### Exercise objective:
Lines from the one containing "Task: Select the MB THANG CT01 TẦNG TUM title" to the end of the data below are to be restated exactly, with both ends included and nothing else.

### Task data:
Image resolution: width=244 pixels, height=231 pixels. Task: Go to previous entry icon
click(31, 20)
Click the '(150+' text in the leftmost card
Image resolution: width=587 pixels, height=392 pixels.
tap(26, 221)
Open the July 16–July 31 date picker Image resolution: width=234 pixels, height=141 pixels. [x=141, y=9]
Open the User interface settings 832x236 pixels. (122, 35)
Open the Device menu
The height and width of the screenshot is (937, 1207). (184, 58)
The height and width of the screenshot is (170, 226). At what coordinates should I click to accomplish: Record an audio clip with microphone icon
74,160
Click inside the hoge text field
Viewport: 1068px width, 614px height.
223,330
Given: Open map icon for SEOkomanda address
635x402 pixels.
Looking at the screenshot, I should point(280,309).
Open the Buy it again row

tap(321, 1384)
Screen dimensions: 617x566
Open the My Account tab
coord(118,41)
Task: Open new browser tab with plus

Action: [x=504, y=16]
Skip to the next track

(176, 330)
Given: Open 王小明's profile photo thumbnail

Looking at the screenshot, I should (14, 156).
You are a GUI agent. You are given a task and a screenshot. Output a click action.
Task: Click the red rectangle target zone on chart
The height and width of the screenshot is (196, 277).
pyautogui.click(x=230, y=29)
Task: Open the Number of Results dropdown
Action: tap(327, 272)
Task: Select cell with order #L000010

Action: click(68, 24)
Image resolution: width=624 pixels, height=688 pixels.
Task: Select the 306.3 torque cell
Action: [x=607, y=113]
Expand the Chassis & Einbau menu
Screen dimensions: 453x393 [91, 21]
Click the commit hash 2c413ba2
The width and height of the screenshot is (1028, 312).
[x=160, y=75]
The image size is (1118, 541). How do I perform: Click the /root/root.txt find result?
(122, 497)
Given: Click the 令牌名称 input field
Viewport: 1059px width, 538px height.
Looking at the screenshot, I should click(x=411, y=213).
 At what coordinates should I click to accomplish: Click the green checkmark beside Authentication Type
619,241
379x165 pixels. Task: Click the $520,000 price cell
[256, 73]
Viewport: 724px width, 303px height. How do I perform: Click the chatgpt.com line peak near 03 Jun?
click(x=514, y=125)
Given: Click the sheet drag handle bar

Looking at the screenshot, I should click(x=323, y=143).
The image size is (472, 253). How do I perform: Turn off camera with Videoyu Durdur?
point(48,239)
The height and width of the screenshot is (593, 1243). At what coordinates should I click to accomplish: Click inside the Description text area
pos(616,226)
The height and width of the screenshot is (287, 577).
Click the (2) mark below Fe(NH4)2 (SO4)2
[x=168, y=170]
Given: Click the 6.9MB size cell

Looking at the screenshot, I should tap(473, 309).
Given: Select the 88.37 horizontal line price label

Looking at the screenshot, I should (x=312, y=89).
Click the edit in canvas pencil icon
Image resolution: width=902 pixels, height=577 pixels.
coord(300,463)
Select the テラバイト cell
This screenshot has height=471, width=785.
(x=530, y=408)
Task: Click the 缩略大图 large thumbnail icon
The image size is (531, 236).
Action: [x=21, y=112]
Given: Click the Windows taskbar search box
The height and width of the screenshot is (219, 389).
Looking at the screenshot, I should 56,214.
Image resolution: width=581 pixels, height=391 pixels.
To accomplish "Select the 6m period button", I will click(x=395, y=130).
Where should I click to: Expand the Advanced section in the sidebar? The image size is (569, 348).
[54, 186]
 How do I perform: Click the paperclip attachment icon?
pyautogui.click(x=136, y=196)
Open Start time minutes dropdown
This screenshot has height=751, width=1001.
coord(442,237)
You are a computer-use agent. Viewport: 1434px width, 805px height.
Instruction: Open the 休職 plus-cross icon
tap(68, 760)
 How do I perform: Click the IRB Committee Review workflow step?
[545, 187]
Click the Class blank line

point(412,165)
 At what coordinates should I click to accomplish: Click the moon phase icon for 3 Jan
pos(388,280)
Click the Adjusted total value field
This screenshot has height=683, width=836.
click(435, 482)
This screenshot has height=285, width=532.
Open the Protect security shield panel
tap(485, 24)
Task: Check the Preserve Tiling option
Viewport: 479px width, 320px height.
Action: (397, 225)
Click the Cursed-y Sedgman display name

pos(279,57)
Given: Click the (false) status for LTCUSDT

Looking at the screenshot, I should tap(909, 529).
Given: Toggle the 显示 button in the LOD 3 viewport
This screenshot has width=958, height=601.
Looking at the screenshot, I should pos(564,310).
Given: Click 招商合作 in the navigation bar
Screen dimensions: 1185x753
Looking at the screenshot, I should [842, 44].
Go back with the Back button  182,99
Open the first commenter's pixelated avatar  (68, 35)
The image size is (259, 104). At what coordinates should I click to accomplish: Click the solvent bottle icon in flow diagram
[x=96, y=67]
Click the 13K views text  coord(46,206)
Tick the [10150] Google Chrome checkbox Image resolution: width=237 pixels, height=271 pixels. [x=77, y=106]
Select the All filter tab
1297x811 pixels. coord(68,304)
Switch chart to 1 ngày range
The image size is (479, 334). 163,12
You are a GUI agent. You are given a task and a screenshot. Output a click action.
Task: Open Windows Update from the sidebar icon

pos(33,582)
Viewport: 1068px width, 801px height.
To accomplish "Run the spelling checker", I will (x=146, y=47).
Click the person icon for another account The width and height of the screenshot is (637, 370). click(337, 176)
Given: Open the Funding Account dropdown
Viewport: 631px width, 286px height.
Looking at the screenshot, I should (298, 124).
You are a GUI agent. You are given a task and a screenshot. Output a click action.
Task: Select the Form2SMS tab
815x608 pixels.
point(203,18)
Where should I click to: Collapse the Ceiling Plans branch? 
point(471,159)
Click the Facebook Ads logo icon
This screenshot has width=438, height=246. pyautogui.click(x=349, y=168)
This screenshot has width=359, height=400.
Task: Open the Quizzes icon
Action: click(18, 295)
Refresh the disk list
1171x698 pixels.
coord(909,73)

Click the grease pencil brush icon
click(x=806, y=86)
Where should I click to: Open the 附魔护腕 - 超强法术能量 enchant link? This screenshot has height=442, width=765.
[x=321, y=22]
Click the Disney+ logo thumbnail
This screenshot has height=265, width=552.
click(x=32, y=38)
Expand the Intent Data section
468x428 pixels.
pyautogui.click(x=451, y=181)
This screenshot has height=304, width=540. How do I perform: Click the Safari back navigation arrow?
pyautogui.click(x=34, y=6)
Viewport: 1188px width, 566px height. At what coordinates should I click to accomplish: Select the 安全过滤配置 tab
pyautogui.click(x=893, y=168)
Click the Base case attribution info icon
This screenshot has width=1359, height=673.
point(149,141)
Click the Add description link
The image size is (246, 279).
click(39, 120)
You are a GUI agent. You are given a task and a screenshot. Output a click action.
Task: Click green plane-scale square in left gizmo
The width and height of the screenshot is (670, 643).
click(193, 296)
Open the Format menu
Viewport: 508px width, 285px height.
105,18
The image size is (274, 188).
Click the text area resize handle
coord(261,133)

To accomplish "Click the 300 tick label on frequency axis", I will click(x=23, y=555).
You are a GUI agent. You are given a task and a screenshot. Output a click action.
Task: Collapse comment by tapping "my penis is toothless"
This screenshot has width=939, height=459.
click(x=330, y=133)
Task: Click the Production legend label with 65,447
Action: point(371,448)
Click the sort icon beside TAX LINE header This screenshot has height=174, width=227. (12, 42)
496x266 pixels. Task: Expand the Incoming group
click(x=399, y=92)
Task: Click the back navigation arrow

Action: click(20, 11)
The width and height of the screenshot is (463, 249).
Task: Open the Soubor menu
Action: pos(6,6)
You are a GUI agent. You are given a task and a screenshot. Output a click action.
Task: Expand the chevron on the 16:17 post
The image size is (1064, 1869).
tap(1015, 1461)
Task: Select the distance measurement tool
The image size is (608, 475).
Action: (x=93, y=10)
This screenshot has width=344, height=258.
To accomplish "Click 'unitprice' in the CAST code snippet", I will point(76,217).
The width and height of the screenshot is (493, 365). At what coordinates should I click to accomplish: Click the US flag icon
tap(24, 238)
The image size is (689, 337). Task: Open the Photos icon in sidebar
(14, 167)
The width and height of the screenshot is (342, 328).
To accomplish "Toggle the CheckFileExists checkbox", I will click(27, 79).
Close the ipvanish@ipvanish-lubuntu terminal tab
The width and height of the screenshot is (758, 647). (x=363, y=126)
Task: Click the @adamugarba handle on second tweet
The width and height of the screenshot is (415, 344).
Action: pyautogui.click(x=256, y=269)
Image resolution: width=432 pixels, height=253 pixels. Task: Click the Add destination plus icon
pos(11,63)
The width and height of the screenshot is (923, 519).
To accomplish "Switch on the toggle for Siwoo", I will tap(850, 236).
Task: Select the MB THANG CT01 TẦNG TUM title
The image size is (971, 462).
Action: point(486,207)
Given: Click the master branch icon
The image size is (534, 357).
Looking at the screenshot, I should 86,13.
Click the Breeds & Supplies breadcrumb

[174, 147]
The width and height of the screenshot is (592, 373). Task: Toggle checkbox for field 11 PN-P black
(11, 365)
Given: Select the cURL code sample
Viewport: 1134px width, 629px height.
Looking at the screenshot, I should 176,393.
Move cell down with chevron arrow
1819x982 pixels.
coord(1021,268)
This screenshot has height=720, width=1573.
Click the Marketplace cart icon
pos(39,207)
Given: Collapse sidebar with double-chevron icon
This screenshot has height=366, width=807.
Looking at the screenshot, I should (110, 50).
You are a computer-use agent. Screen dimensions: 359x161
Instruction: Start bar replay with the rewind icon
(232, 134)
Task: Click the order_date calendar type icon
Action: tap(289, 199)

### Task solution:
Task: Select the MB THANG CT01 TẦNG TUM title
The image size is (971, 462).
Action: point(486,207)
Given: Click the master branch icon
The image size is (534, 357).
Looking at the screenshot, I should 86,13.
Click the Breeds & Supplies breadcrumb

[174, 147]
The width and height of the screenshot is (592, 373). Task: Toggle checkbox for field 11 PN-P black
(11, 365)
Given: Select the cURL code sample
Viewport: 1134px width, 629px height.
Looking at the screenshot, I should 176,393.
Move cell down with chevron arrow
1819x982 pixels.
coord(1021,268)
This screenshot has height=720, width=1573.
Click the Marketplace cart icon
pos(39,207)
Given: Collapse sidebar with double-chevron icon
This screenshot has height=366, width=807.
Looking at the screenshot, I should (110, 50).
You are a computer-use agent. Screen dimensions: 359x161
Instruction: Start bar replay with the rewind icon
(232, 134)
Task: Click the order_date calendar type icon
Action: tap(289, 199)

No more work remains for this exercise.